The project is based on the simple idea that UI features have a lifecycle:
User Interaction ↓ Frontend Activity ↓ Telemetry Event ↓ Trace / Observability Platform
Rather than treating frontend features as black boxes, the widget makes feature behaviour observable and measurable.
Modern applications often provide excellent infrastructure monitoring but limited visibility into what individual frontend features are doing.
This project explores how a self-contained frontend feature can:
Emit structured activity events Produce distributed traces Integrate with standard observability tooling Create a foundation for future self-healing capabilities
These are valuable signals, but they tell us little about how a feature behaves.
search.started
↓
search.completed
or
search.started
↓
search.failed
Feature observability allows us to capture and analyse those journeys.
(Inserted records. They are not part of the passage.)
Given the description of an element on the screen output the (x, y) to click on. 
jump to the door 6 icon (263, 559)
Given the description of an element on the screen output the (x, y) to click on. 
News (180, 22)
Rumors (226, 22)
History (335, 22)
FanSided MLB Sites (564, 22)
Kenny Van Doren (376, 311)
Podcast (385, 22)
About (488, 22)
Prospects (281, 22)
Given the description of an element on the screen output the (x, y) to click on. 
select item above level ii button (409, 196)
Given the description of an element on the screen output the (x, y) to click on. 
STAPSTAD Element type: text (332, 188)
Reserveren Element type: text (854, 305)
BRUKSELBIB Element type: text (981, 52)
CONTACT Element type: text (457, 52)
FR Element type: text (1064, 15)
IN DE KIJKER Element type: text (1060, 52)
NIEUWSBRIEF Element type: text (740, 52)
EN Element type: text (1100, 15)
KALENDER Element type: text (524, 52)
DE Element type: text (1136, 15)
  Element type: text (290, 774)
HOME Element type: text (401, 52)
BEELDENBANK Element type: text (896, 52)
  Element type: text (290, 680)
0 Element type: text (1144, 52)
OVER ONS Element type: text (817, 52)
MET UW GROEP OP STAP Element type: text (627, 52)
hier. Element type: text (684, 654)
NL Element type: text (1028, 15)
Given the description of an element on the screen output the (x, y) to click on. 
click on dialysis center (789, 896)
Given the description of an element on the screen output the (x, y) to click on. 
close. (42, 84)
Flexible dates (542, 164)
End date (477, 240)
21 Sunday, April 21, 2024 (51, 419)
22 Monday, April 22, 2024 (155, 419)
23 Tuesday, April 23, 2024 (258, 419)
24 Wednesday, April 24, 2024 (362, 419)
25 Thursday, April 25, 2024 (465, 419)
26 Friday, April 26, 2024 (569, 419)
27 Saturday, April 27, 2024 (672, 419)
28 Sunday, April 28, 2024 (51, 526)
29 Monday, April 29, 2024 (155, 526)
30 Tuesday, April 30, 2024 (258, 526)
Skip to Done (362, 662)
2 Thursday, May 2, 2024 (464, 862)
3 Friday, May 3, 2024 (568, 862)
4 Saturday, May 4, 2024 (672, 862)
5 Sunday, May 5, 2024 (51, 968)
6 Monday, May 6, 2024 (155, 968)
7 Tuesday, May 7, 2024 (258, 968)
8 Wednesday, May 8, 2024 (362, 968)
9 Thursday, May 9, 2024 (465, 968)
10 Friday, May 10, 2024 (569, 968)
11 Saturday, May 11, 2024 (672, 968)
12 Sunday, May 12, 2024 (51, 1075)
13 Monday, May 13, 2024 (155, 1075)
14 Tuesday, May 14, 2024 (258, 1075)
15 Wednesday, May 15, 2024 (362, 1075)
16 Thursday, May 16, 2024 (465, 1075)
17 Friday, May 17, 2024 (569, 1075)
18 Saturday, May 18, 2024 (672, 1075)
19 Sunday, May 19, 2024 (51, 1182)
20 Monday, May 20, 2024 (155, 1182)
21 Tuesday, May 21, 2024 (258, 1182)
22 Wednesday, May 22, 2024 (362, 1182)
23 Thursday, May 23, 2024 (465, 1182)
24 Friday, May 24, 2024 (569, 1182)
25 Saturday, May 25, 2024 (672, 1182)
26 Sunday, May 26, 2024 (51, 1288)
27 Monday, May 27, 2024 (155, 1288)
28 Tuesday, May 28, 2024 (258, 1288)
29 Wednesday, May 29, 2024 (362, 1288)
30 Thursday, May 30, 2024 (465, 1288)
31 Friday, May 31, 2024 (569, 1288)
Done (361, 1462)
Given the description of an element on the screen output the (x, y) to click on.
- Node.js and npm installed
- Docker installed and running
- Port
16686available for Jaeger UI
Clone the repository:
git clone git@github.com:reactedge/feature-observability-demo.git
cd feature-observability-demoInstall dependencies:
npm installStart the React application:
npm run devStart Jaeger:
docker compose up -dVerify the Jaeger container is running:
docker logs feature-observability-demo-jaeger-1Verify the Jaeger API is available:
curl http://localhost:16686/api/servicesExpected response before any traces are generated:
{
"data": null,
"total": 0,
"limit": 0,
"offset": 0,
"errors": null
}Open Jaeger:
http://localhost:16686
Open the React application:
http://localhost:5173
Enter a search term and click Search.
The generated activity events will be exported to OpenTelemetry and appear as traces within Jaeger.
The demo contains:
- A small React feature
- Contract-driven configuration
- Activity tracking
- OpenTelemetry instrumentation
- Jaeger integration using Docker Compose
The search feature itself is intentionally simple. The focus of the repository is not the business logic but the observability journey.
The feature emits telemetry whenever meaningful activities occur.
For example:
search.started
search.completed
search.failed
These events become spans that can be viewed inside Jaeger.
Widget
↓
Activity
↓
OpenTelemetry
↓
Collector
↓
Jaeger
The feature itself remains unaware of Jaeger or OpenTelemetry implementation details.
It simply reports activity.
As frontend architectures become increasingly modular, independently deployed features should become independently observable.
Feature observability allows engineers to move beyond monitoring technical components and begin understanding feature behaviour, feature failures and feature outcomes.
Observability is the foundation.
Self-healing features are the next step.
The OpenTelemetry Collector configuration used by this repository is intentionally simplified for local development.
For example:
- OTLP HTTP ingestion is exposed on
0.0.0.0:4318 - CORS is configured with
allowed_origins: ["*"] - Communication between the collector and Jaeger uses insecure TLS within the local Docker network
These settings make the demo easy to run and understand but should not be considered production-ready.
A production deployment would typically:
- Restrict telemetry ingestion to known origins
- Enable TLS between observability components
- Apply authentication and authorization controls
- Filter or redact sensitive telemetry payloads
- Introduce telemetry sampling and rate limiting
- Apply GDPR and data retention policies
The goal of this repository is to demonstrate frontend observability concepts rather than provide a hardened production observability platform.